CHEO has handed nurses more responsibility for monitoring patients with severe asthma based on a study that shows they’re best positioned to manage the steps required to get children safely — and swiftly — back home.
The two-year study, led by pediatrician Dr. Catherine Pound, found that young asthma patients stayed in hospital for a significantly shorter period of time when nurses were in charge of managing their condition.
The nurse-driven system cut the average length of stay of an asthma patient by 18 per cent.
Pound said such an outcome is better for patients because they’re able to return more quickly to normal activities, while also making hospital beds more readily available.
The study was so convincing that administrators at the Children’s Hospital of Eastern Ontario immediately put the new system into effect.
“I was very excited to see our findings adopted so quickly; sometimes it can take years,” said Pound.
Asthma is the most common chronic disease in childhood, and CHEO typically admits about 200 children a year with acute asthma. That represents about seven per cent of the hospital’s annual admissions.
Children admitted to hospital with an asthma attack are usually treated with Ventolin, a drug that relaxes their muscles and opens breathing passages. Patients are discharged once they’ve been weaned from the drug to the point that they require only two Ventolin puffs every four hours.
Doctors used to be responsible for weaning them from the medication.
A CHEO pediatrics resident, Dr. Victoria Gelt, noticed the system sometimes led to unnecessary delays because doctors were required to prioritize their medical cases. The problem was that as asthma patients improved, their cases fell down the priority list. It meant that nurses often had to wait for approval to reduce a patient’s Ventolin, so Gelt proposed they be given more control of the process.
She worked with Pound and a CHEO respirologist, Dr. Tom Kovesi, to develop and test a nurse-driven system using a randomized controlled trial.

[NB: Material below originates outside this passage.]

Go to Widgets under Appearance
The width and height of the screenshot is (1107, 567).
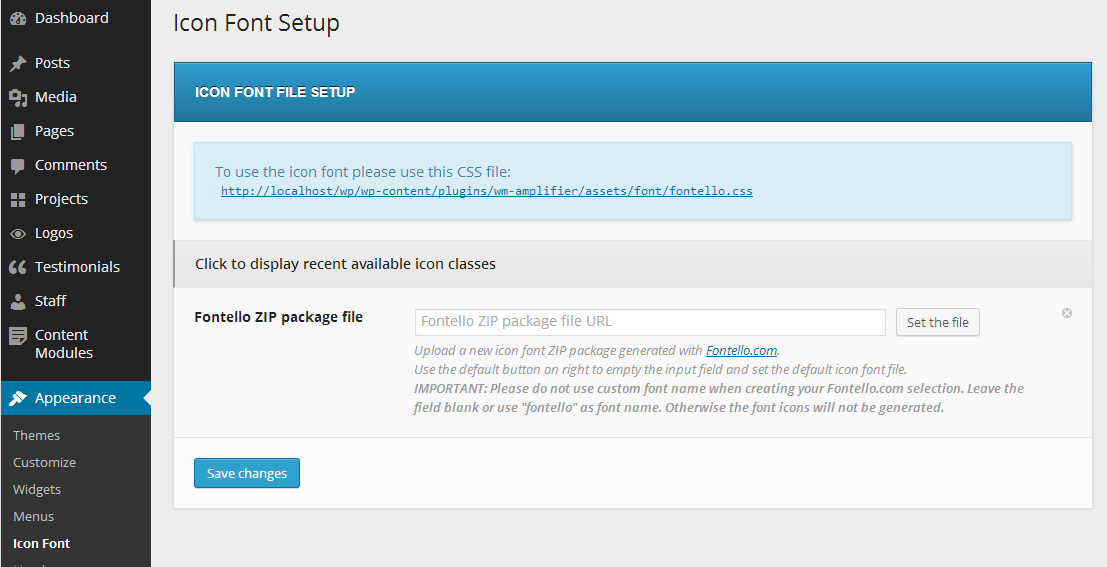(x=37, y=489)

Nurses were taught to use a scoring system, the Pediatric Respiratory Assessment Measure (PRAM), based on a number of physical markers. The scoring system was used to support a nurse’s decision to reduce a patient’s Ventolin intake.
The study enrolled 113 children at CHEO between May 2012 and September 2015; half were randomized into a control group, the other half went into an “intervention” group led by nurses. (Doctors continued to review and approve all hospital discharges.)
The study found that patients in the intervention group stayed in hospital for a shorter period of time and took less medication without encountering any more adverse events.
“One of the biggest considerations that went into the study was safety,” said Pound. “And we found that there was absolutely no difference in terms of safety whether a nurse or physician was weaning the child.”
Pound said the study was well-timed because all hospitals are looking for ways to improve their efficiency and streamline patient management systems without compromising the quality of care.